• Consigne 1: Recopiez tels quels, dans les enregistrements, les lignes allant de celle qui contient « At what (x,y) » jusqu'à celle qui contient « Looking at the », celle-ci comprise.

━━━━━━━━━━

NAGATA Linda 01
Je commence par te demander de raconter ta vie : où et quand tu es née, ton enfance, ta jeunesse, tes études, tes lectures favorites, tes débuts d’écrivain et tes premières publications...
Je suis née à San Diego, Californie, en 1960. Mon père était un employé civil de l’US Navy. Quand ils ont décidé de fermer son bureau, ils lui ont offert la possibilité de partir à Guam, et il a accepté. Ma mère choisit de rester en Californie avec les enfants, mais, quelques mois plus tard, mon père avait obtenu un nouveau transfert, cette fois-ci vers Pearl Harbor, aussi ma mère accepta-t-elle de le rejoindre à Hawaï – où je vis depuis lors. C’était en 1970, ainsi suis-je devenue une insulaire pour la plus grande partie de ma vie. Je suis allée à l’école à l’Université de Hawaï, j’ai obtenu un diplôme de zoologie, mais plutôt que de poursuivre mes études vers la maîtrise, j’ai trouvé plus agréable de déménager à Maui et de me marier. Je ne sais pas bien ce que je désirais faire alors (je n’ai toujours pas trouvé depuis), mais il me paraissait qu’écrire de la science-fiction était plus intéressant qu’autre chose. J’ai pris à mon père l’habitude de lire de la SF, et c’était la plus grande partie de ce que je lisais. Malheureusement, je n’avais aucun entraînement à l’écriture de fiction, aussi cela m’a-t-il pris longtemps pour écrire quelque chose de valable.

━━━━━━━━━━

• Consigne 2: Traduisez en anglais la phrase suivante du texte extrait : « J’ai pris à mon père l’habitude de lire de la SF, et c’était la plus grande partie de ce que je lisais. »

• Données fournies:
━━━━━━━━━━

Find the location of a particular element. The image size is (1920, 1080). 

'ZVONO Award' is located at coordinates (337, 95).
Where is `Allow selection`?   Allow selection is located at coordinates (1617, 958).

━━━━━━━━━━

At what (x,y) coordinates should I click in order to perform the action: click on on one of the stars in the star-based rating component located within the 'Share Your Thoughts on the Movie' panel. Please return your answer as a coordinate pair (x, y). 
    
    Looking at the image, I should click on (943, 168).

━━━━━━━━━━

• Corrigé 1:
At what (x,y) coordinates should I click in order to perform the action: click on on one of the stars in the star-based rating component located within the 'Share Your Thoughts on the Movie' panel. Please return your answer as a coordinate pair (x, y). 
    
    Looking at the image, I should click on (943, 168).

• Corrigé 2: I picked up the habit of reading SF from my father, and it made up most of what I read.